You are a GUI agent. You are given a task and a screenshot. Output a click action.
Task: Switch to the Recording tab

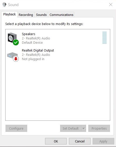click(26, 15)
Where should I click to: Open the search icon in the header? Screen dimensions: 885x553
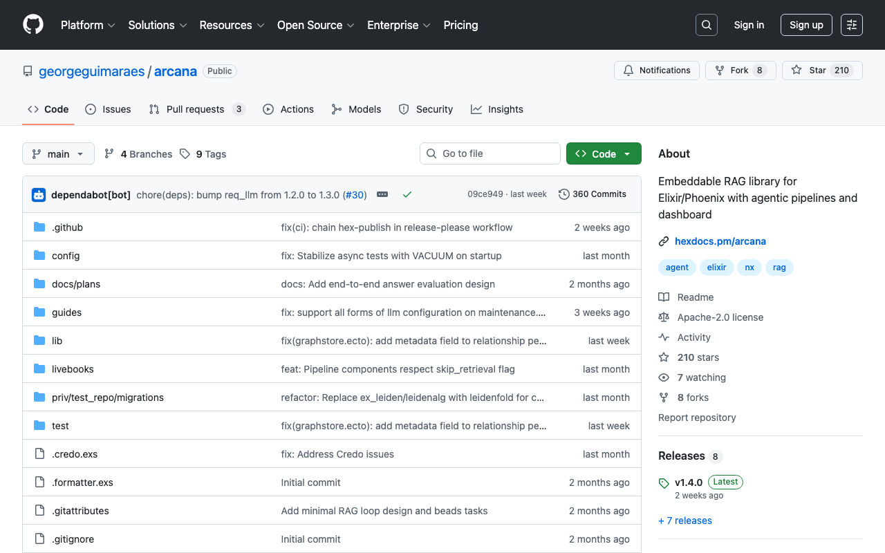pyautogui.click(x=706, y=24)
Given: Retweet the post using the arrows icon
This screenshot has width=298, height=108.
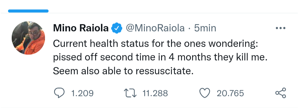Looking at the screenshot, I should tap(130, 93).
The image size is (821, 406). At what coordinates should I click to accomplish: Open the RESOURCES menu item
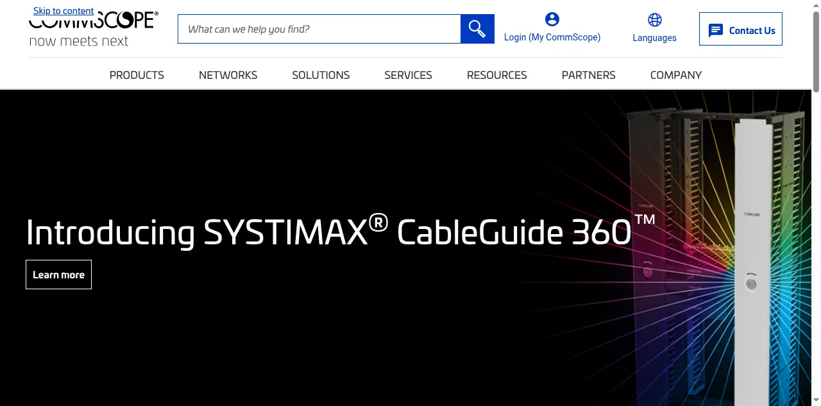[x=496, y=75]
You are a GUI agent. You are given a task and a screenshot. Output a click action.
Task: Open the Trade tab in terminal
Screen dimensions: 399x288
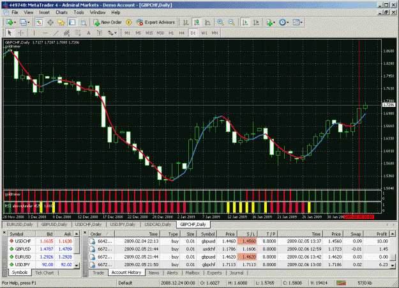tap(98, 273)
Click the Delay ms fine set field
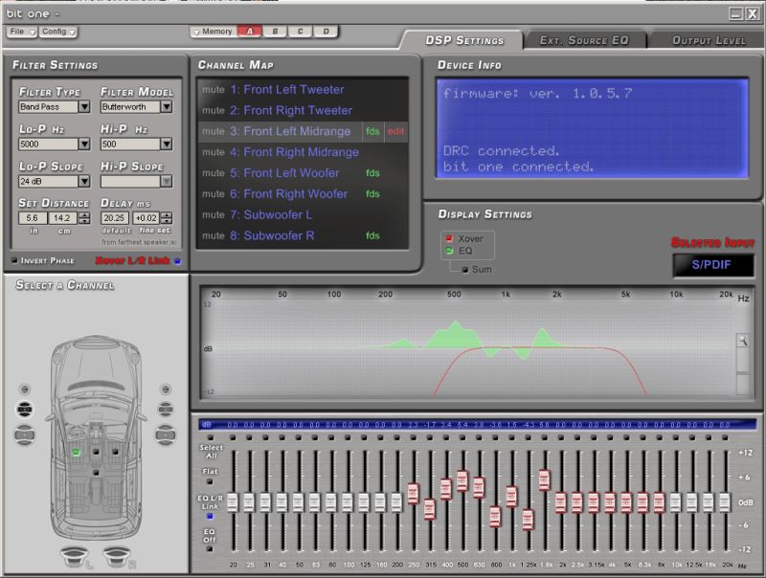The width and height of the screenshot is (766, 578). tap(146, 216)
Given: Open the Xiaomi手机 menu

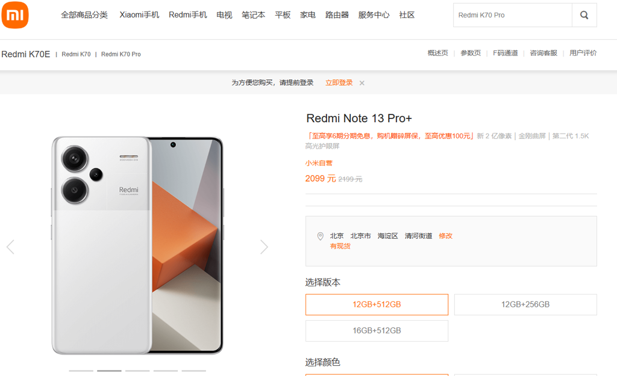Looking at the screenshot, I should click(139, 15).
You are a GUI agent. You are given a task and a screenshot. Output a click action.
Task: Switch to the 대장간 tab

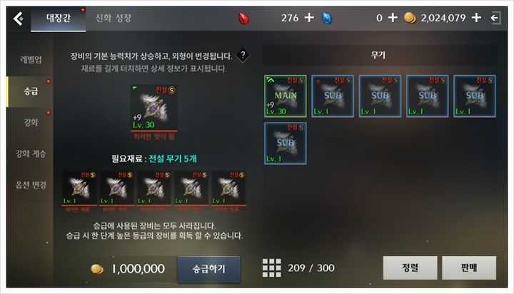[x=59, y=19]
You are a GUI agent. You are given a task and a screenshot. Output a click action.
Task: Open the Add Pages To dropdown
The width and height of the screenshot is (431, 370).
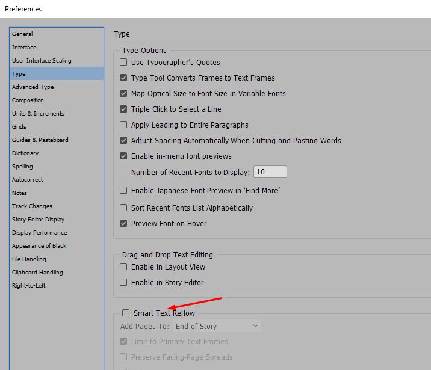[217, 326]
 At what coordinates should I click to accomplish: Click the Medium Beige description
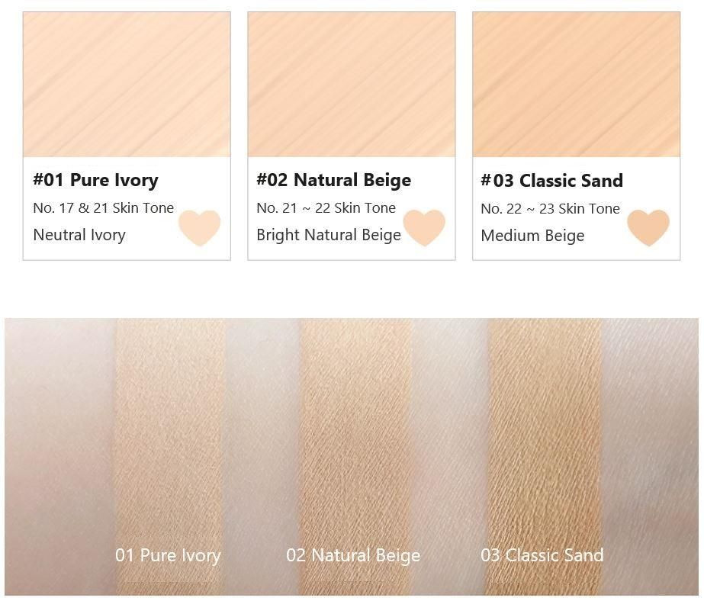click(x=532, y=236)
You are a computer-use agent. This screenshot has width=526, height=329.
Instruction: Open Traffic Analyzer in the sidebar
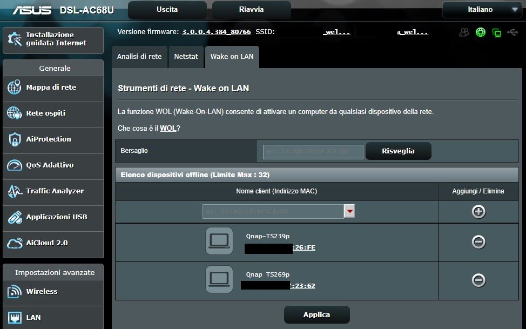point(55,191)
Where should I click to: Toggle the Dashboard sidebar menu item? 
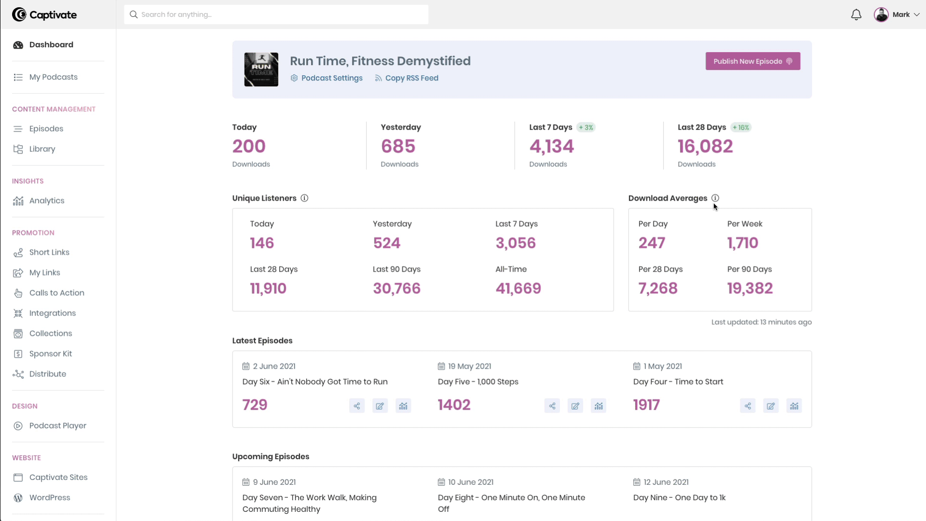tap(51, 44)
---
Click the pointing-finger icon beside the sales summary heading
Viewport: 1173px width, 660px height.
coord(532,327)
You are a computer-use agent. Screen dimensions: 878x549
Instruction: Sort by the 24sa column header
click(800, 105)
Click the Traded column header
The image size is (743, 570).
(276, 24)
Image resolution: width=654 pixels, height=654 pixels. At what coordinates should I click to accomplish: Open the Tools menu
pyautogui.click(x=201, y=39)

_TASK GOAL_. Find the word "computer" in the entries, then copy out every line that has it.

_SOLVED EXERCISE_.
You are a computer-use agent. This screenshot has width=526, height=329.
You are a computer-use agent. Screen dimensions: 878x549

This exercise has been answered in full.